*QUOTED PASSAGE*:
* * * * * * * * *

In Mamluk Egypt, Abu Hayyan was appointed lecturer of the science of Qur'anic exegesis at the college named after the sultan of Egypt, Al-Mansur Qalawun, in Alexandria. Later, he spent a period teaching tafsir in the Mosque of Ibn Tulun in Cairo.

Abu Hayyan won favor at the court of an-Nasir Muhammad; the scholar Fatḥ al-Din Ibn Sayyid al-Nās and he, often judged the poetry contests held during al-Nasir's reign.

===Students===
Imam Abu Hayyan taught a wide range of subjects, including Arabic language, hadith (prophetic tradition), fiqh (Islamic jurisprudence), qira'at (Quranic recitation) and tafsir (Quranic interpretation). Many students travelled from all over the world to study under him. This phenomenon can be attributed to the fact that he taught at Cairo's largest mosque and lived long enough to impart knowledge to benefit his society. The Shafi'i historian al-Safadi mentioned the qualities of Abu Hayyan on the following; “The most hard-working of my scholars were Abu Hayyan. He was always engaged in science, and he set aside all of his time for students or wrote articles.” Among his major students who became leading scholars of their period include:

- Taqi al-Din al-Subki
- Jamal al-Din al-Isnawi
- Ibn Aqil
- Al-Safadi
- Ibn Hisham al-Ansari
- Siraj al-Din al-Bulqini
- Taj al-Din al-Subki

==Death==
Abu Hayyan died on a Saturday in July in the year 1344 at his home in Cairo, just after the last evening prayer. He was buried the next day in the cemetery of Bab al-Nasr in Islamic Cairo. When news of his death reached Damascus, the population mourned his death.

==His family and moral structure==
Abu Hayyan was reportedly married and has two kids. Zumrud binti Abrak (d. 722H/1322AD) was his wife, and she went by "Ummu Hayyan". The sources state that she taught hadith because she was a learned woman. Abu Hayyan's offspring were a girl named Nudar (d. 730H/1330AD) and a son named Hayyan (d. 763H/1363AD).
In addition to having a permission certificate from his father and other instructors, Hayyan was a knowledgeable student of hadith. It is mentioned in the pertinent sources that Abu Hayyan cherished his daughter dearly. Nudar also studied the Arabic language, hadith, and qira'at; she was granted permission in these areas. Al-Dimyati, al-Barzali, and al-Zubayr are a few of Nudar's well-known instructors. In addition, Abu Hayyan requested permission from Sayf al-Din Arghun al-Nasir, the Mamluk Sultan, to bury his late daughter Nudar in his mansion's garden. Nudar died at a young age. Such permissions were not typical, and it seems the request was granted due to his high standing with the royal court. Abu Hayyan was deeply affected by his daughter's death and he composed an elegy in praise of her standing among intellectual circles.

* * * * * * * * *

*STATED TASK*: What subjects does the passage on Abu Hayyan say he taught? List all of them.

*STORED DATA*:
* * * * * * * * *

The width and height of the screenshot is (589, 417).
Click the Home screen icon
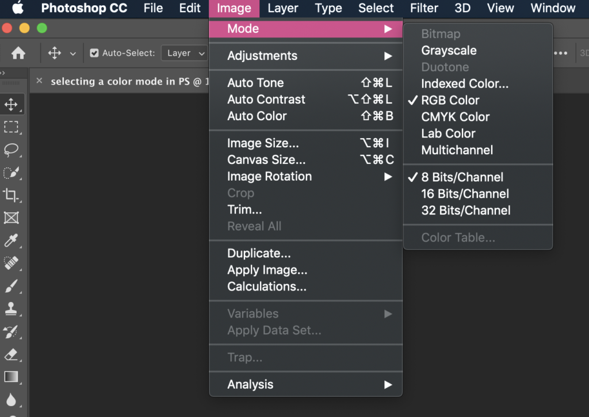pos(19,52)
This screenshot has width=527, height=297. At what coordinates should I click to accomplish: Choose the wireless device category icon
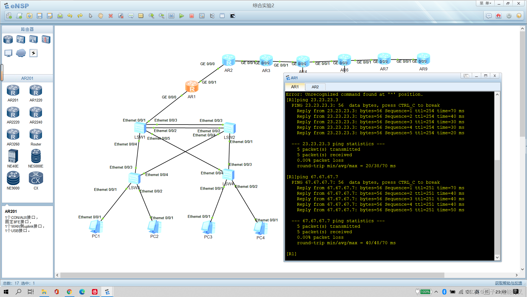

* * * * * * * * *

*EXERCISE RESULT*:
- Arabic language
- hadith (prophetic tradition)
- fiqh (Islamic jurisprudence)
- qira'at (Quranic recitation)
- tafsir (Quranic interpretation)